Florent: Schwerwiegende Ereignisse in Burkina Faso, wie bewaffnete Konflikte, haben die Volontariatsmitglieder aus Frankreich nicht am Kommen in unser Land gehindert. So ist das im Volontariat! Eine französische Volontärin, die für die Geburt ihres Kindes in ihr Heimatland gefahren war, kam mit dem Baby zu ihrer Familie hier in Burkina zurück, trotz eines Volksaufstands in Ouagadougou. Was für ein Vertrauensbeweis!

Henriette: Mein Land zu verlassen, das erlebte ich schon als junges Mädchen, als ich meine Familie im Dorf zurückliess, um in die Stadt zu gehen. Das half mir, mit Zuversicht an einen neuen Ort zu gehen. Auch mein Glaube an Gott gibt mir Kraft, und dass ich mit meinem Mann zusammenarbeiten kann.

Voneinander lernen

Florent: Ich hatte Gelegenheit, ATD-Mitglieder aus aller Welt zu treffen, sowohl bei regionalen Treffen in Afrika als auch bei internationalen Zusammenkünften in Frankreich. Ich habe verstanden, dass das, was die ärmsten Familien erleiden, sich in allen Ländern gleicht.

Henriette: Ich habe ATD Vierte Welt dank meinem Mann kennengelernt.
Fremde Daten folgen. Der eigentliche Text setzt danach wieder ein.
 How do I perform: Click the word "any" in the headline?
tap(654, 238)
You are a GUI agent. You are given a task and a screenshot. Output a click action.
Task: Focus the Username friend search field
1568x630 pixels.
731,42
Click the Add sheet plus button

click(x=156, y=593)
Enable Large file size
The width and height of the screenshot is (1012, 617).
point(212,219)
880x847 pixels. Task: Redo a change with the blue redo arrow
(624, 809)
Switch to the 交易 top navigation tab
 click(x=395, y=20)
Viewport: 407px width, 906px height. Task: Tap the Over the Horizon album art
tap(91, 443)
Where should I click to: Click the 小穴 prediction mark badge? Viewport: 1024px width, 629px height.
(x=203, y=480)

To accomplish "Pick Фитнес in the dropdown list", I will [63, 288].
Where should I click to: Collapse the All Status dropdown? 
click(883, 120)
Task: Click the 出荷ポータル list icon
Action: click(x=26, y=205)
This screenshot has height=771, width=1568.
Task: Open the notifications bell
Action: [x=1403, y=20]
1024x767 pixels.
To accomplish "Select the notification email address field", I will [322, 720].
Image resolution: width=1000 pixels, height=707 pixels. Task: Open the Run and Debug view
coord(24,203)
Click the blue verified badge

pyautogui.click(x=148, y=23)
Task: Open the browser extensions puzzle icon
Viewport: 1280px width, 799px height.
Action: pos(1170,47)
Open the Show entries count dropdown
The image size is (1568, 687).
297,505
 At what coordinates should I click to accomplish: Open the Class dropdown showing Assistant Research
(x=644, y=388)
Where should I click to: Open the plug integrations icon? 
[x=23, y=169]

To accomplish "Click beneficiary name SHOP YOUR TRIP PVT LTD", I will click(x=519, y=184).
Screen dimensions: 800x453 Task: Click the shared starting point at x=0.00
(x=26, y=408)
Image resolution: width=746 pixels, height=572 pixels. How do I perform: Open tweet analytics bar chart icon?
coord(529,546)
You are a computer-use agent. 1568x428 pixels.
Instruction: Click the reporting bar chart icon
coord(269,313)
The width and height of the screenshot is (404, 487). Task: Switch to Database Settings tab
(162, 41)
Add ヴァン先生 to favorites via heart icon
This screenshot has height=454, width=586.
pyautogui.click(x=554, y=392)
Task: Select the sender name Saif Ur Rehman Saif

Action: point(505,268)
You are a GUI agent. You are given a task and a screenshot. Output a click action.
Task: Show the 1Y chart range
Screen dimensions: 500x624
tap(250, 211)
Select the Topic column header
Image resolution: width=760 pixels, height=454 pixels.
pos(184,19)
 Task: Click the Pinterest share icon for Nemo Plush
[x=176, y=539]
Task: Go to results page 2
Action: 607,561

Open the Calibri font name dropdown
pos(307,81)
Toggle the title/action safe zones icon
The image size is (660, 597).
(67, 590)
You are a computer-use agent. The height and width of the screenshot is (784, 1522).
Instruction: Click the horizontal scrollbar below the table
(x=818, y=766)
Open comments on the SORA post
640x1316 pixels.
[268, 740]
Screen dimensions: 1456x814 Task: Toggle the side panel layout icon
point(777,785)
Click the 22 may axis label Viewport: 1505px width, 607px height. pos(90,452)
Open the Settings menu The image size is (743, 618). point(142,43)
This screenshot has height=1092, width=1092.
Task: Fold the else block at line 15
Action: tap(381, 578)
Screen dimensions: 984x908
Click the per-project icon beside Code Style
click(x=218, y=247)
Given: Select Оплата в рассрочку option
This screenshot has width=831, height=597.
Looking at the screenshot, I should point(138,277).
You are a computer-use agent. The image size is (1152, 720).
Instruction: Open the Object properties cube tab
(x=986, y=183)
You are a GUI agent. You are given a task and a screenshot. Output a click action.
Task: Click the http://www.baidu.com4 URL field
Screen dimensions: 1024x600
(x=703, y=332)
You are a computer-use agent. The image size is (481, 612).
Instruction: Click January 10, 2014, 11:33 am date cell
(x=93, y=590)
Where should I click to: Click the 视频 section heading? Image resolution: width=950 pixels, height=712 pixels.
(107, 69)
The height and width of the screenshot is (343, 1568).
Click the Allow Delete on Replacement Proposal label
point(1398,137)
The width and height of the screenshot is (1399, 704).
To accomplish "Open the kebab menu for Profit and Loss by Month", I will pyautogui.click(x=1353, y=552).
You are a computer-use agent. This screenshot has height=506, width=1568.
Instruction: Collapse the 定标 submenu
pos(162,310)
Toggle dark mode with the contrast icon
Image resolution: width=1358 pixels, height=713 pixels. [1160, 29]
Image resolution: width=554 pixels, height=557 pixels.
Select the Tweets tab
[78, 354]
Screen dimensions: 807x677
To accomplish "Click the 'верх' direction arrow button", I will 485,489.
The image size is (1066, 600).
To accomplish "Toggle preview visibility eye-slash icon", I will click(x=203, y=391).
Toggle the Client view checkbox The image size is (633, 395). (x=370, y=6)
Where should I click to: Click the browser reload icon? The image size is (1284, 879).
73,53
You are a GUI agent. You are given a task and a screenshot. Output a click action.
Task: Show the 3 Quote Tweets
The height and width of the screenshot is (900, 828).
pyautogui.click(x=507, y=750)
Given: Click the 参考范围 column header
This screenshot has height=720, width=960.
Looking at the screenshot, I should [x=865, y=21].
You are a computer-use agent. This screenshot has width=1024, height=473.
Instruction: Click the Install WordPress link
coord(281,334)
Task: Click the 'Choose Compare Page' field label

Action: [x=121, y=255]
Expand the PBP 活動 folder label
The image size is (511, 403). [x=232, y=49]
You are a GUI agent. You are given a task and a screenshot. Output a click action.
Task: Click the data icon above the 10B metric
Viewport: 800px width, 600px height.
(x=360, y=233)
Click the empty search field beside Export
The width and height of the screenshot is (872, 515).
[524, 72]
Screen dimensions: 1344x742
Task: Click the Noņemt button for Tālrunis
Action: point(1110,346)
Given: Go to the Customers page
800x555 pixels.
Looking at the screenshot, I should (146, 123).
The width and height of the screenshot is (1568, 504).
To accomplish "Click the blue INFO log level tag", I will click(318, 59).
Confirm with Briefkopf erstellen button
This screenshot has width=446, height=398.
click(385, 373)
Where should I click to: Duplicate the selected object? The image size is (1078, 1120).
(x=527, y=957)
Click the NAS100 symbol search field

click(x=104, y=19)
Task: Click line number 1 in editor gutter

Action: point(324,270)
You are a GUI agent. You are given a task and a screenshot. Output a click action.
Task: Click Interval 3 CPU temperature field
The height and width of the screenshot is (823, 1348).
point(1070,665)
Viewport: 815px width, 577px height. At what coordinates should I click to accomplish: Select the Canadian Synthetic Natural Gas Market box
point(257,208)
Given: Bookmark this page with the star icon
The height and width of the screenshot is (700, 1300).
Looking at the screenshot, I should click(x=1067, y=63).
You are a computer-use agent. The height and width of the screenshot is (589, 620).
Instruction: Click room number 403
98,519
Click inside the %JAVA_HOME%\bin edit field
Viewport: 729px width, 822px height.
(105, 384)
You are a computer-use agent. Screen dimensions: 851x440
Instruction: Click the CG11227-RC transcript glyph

Abends traf er sich mit Jugendlichen, die auf der Strasse lebten, um „Bibliothek unter den Strassenlampen“ zu halten. Das gab mir Lust, mitzumachen. Im Hof von ATD Vierte Welt empfing ich dann Jugendliche und Kinder, die auf der Strasse lebten, dort oft misshandelt wurden und verwundet zu uns kamen. Früher fürchtete ich mich vor ihnen. Aber dann spielten meine Kinder mit ihnen.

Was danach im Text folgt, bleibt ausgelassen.